Semen quality is influenced by various factors, including health, nutrition, and oxidative stress [29,30]. Panax ginseng has long been studied for its reproductive benefits, particularly its ability to enhance sperm motility [4]. BG, which undergoes repeated steaming and drying, contains higher levels of secondary ginsenosides, such as Rg3, Rg5, and Rk1, compared to WG and RG, contributing to its greater bioactivity [16]. Recent studies suggest that ginsenosides improve sperm function by enhancing mitochondrial activity and reducing oxidative stress [31]. In particular, BG may protect sperm from oxidative damage by activating the Nrf2/ARE pathway, which upregulates antioxidant enzymes such as SOD and GPx [32]. Additionally, ginsenosides regulate lipid metabolism, a key factor in maintaining sperm membrane integrity and motility [33]. El-Shimi et al. reported that ginseng mitigates reproductive toxicity caused by environmental pollutants like bisphenol A, preventing mitochondrial dysfunction and sperm DNA damage [11]. Moreover, Zhang et al. demonstrated that ginseng-derived soluble dietary fiber enhances spermatogenesis via the MAPK signaling pathway, indicating a role in cellular energy regulation [34]. These mechanisms align with our findings, where CASA analysis showed that BG significantly improved sperm motility and trajectory parameters.

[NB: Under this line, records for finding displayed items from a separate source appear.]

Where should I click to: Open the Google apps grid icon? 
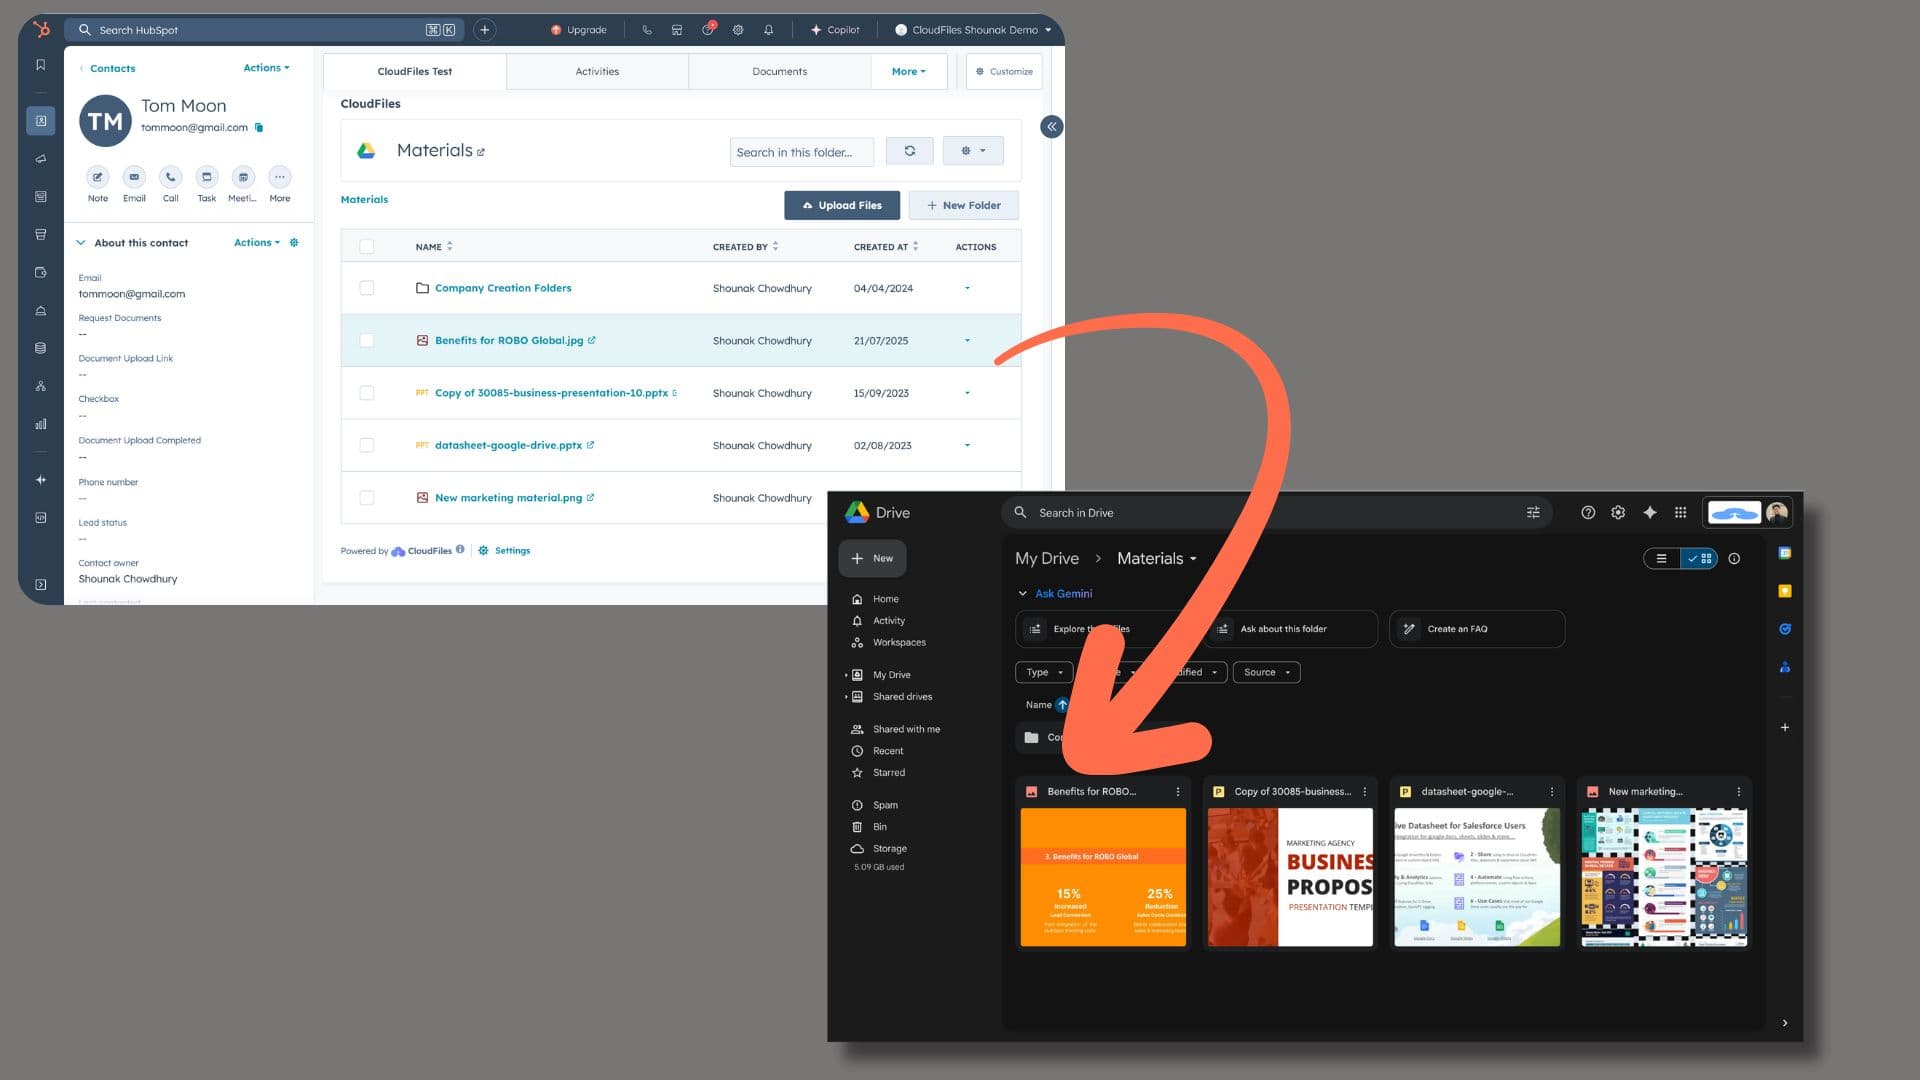coord(1680,513)
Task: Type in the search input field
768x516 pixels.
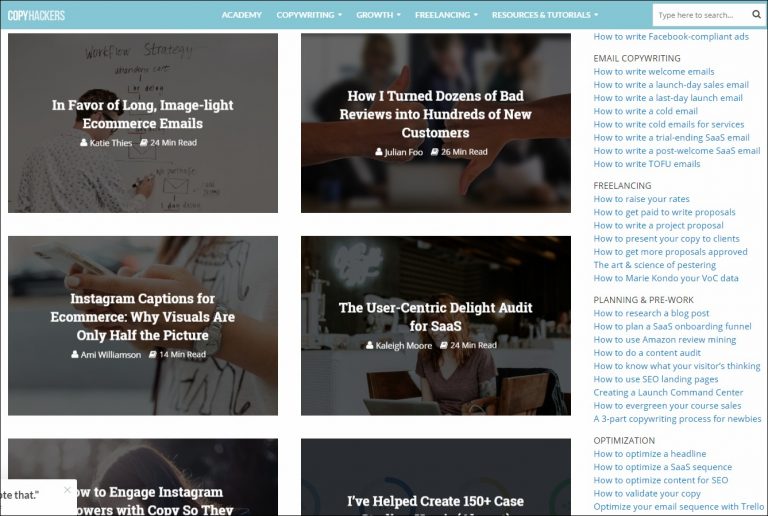Action: (x=700, y=15)
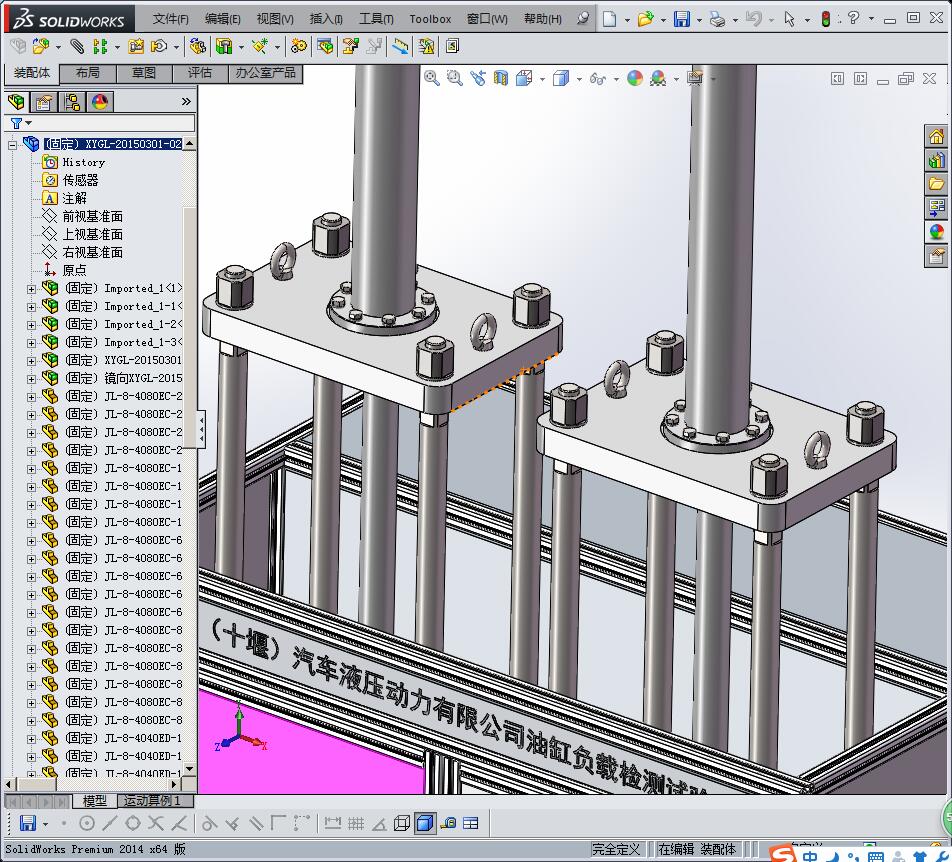Screen dimensions: 952x862
Task: Switch to the PropertyManager tab icon
Action: tap(44, 102)
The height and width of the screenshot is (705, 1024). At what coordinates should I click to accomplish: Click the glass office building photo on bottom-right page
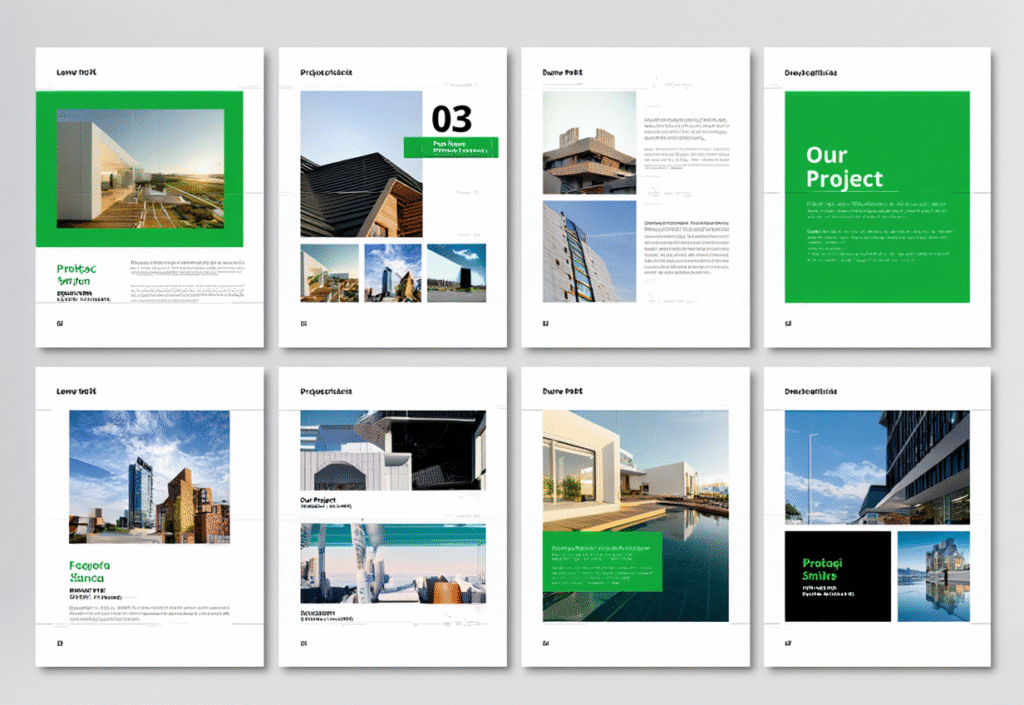coord(877,467)
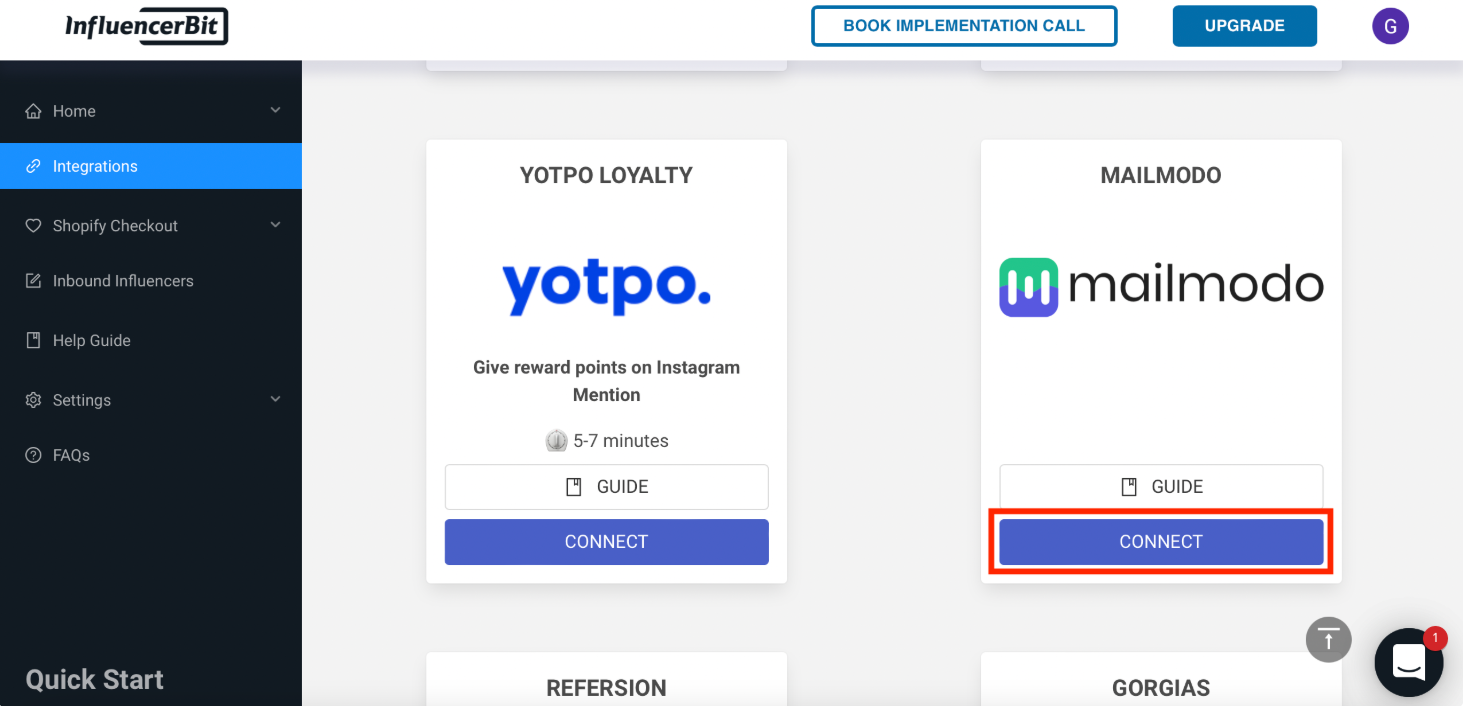This screenshot has width=1463, height=706.
Task: Click the scroll-to-top arrow button
Action: point(1329,638)
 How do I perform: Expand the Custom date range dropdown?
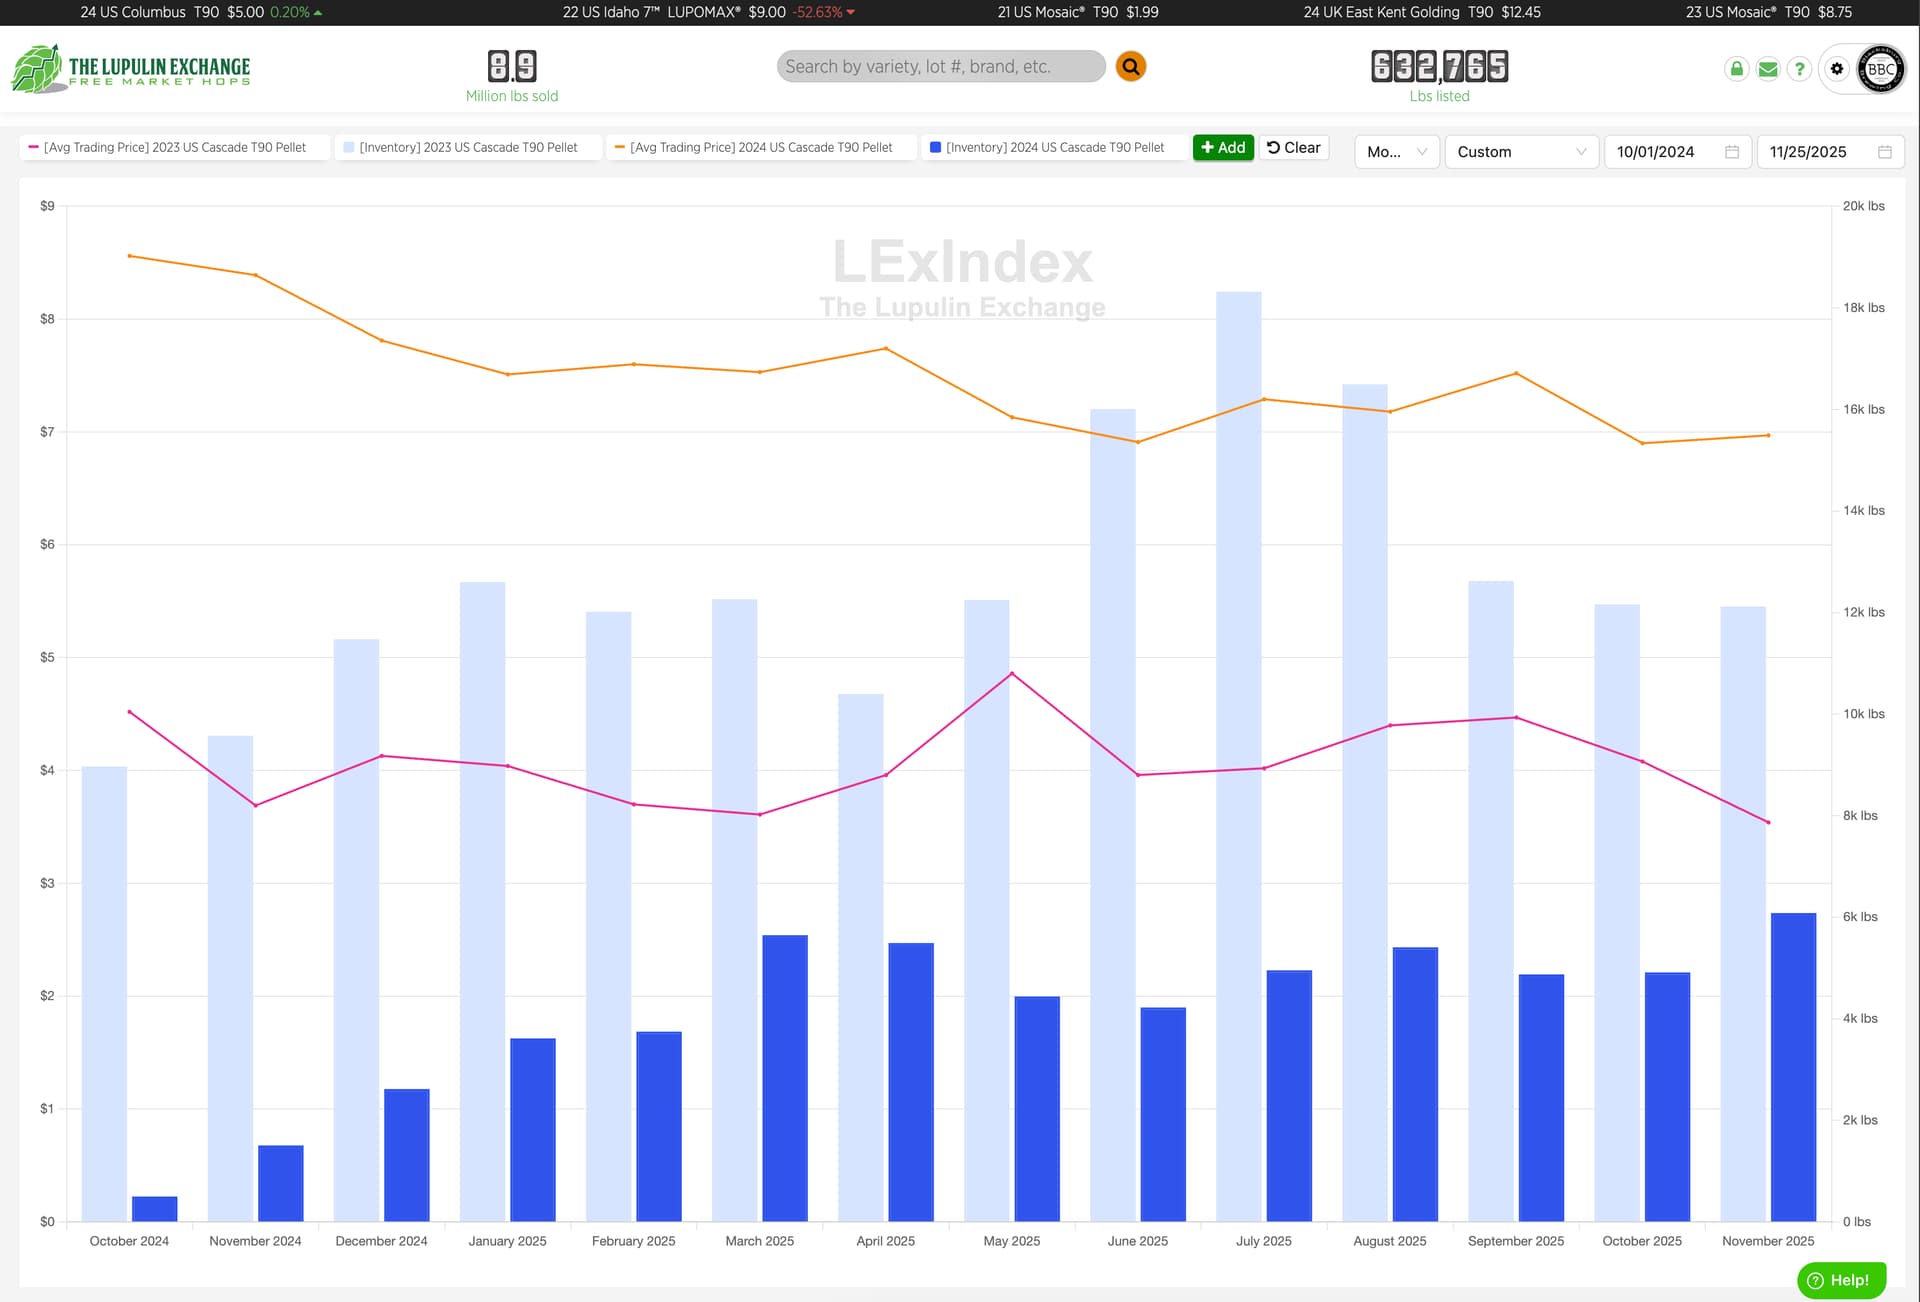coord(1520,152)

Despite these promising findings, several limitations should be considered. Although ginseng supplementation improved sperm motility, it did not lead to significant changes in testosterone levels. This suggests that its mechanism of action may not be directly testosterone-mediated, warranting further investigation. Additionally, while no adverse effects on liver, kidney, or overall health functions were observed, the long-term effects remain unclear. Future studies should evaluate prolonged supplementation to determine potential cumulative effects.
The role of specific ginsenosides requires further investigation. While Rg3 has been shown to exhibit bioactive properties [35], this study did not isolate individual ginsenosides. Future research should focus on identifying key active compounds and elucidating their mechanisms of action. Additionally, varying dosages and supplementation durations should be tested to optimize reproductive benefits.
Given the structural similarities between ginsenosides and steroid hormones [36], potential endocrine interactions should also be explored. While this study provides valuable insights, further research is needed to validate these findings and refine the applications of ginseng in reproductive medicine.